Activist, combat veteran and Purple Heart recipient Robert Hilliard was among them. Hilliard’s efforts in World War II led to President Harry Truman ordering an investigation that led to a reversal of a U.S. policy of neglect when it came to Holocaust victims.
“I worked with survivors of the concentration camps helping save thousands of lives and there were children involved,” said Hilliard.
“And I saw their faces at that time and they pleaded. They begged, ‘Please let us come to a country where we can have some semblance of a life.’ I see those same faces today in the children at the border camps.”
Former Administrative Law Judge with the New York City Office of Administrative Hearings and Tribunals Arlene Gilbert now lives in Pine Island.

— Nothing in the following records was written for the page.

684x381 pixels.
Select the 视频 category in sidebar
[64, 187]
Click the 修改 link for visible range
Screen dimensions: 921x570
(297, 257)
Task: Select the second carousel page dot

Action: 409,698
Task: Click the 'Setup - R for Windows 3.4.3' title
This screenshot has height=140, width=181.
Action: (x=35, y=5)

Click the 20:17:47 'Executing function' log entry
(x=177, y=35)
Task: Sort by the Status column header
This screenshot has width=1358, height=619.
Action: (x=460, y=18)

She organized the protest through the group Pine Island ROAR (Resist, Organize, Agitate, and Rise Up). The doors to Rep. Rooney’s Cape Coral office were locked and none of the demonstrators got inside, but Gilbert has a message for the congressman.
“He’s a man of faith and I want him to address his humanity and also his oversight responsibilities...He’s got to go in the camps. He’s got to meet with the people who have gone into the camps and figure out something to do to reunite those children,” said Gilbert.

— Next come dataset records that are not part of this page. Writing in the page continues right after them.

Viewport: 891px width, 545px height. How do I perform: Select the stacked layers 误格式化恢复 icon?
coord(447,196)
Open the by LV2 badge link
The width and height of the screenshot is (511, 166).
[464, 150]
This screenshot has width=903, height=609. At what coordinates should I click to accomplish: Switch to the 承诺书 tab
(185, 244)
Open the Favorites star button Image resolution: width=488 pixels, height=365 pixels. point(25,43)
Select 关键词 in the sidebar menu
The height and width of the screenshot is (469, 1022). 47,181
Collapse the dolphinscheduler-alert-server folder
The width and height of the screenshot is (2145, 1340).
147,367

“I would like to see the immigration courts get additional money so they can work to clear these children and find their families. There are so many of these children who are missing and unaccounted for. He’s got to step up to the plate.”

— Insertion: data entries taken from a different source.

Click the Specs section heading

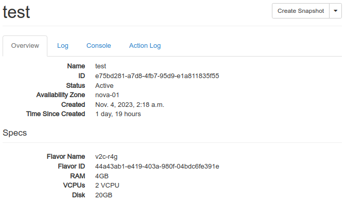pos(15,133)
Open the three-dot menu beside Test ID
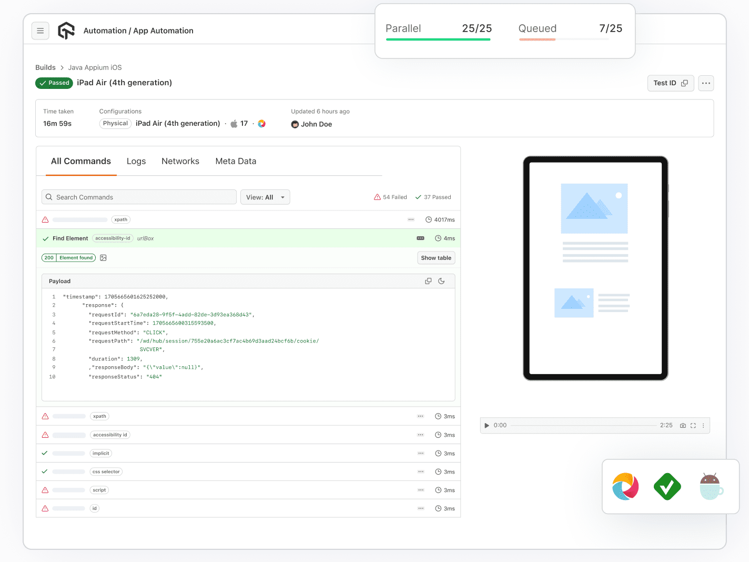The image size is (749, 562). 706,83
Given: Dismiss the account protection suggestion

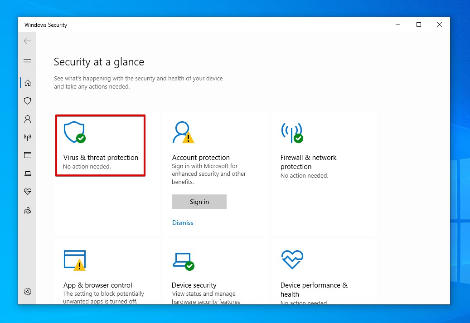Looking at the screenshot, I should pos(183,223).
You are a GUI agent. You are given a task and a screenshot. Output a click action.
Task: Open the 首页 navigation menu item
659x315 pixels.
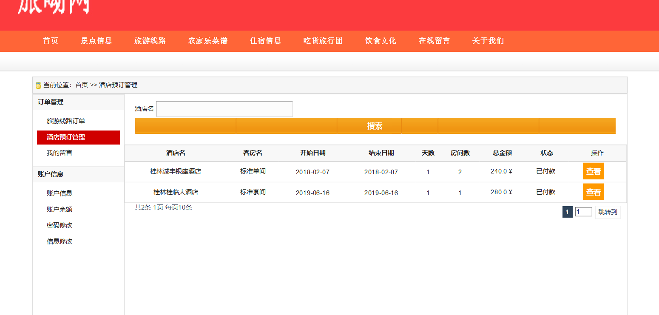(51, 41)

Imam and founder of the Islamic Center for PEACE in Fort Myers, Mohamed Al-Darsani also joined the demonstration. He emigrated to the U.S. from Syria on a student visa in 1982. Al-Darsani said if the Trump administration’s immigration policies had been in place back then, he would not have made it to the U.S.
“This is not something that, as they call it, ‘invasion.’ No, this is something that’s been happening since the birth of this country,” said Al-Darsani. “And unfortunately we are hitting a new low with the actions our administration is taking against those people who are seeking refuge, seeking safety, seeking a chance on life.”
Al-Darsani said his question for Rep. Rooney is “What would Jesus do?”
The protests come one day after a delegation of U.S. House members visited migrant detention centers in Texas, with U.S. Rep. Judy Chu, D-Calif., describing the conditions they witnessed on Twitter as “appalling and disgusting.”
The demonstrations in Cape Coral and Naples targeted Rep. Rooney, while the protests in Sarasota and Bradenton were held outside the regional offices of U.S. Rep. Vern Buchanan, R-Long Boat Key. In all, 14 such protests were staged at congress members’ regional offices across the state.
Gilbert said Pine Island ROAR is organizing a trip for local members to travel to the child migrant detention facility in Homestead later this summer to protest. The Homestead facility currently houses about 2,500 migrant children and plans are in the works to expand its capacity to some 3,200 kids.
The for-profit center is the largest of its kind in the country. Some federal lawmakers and immigrant rights advocates are calling for the detention center to be shut down, saying it is holding children for too long in "prison-like" conditions.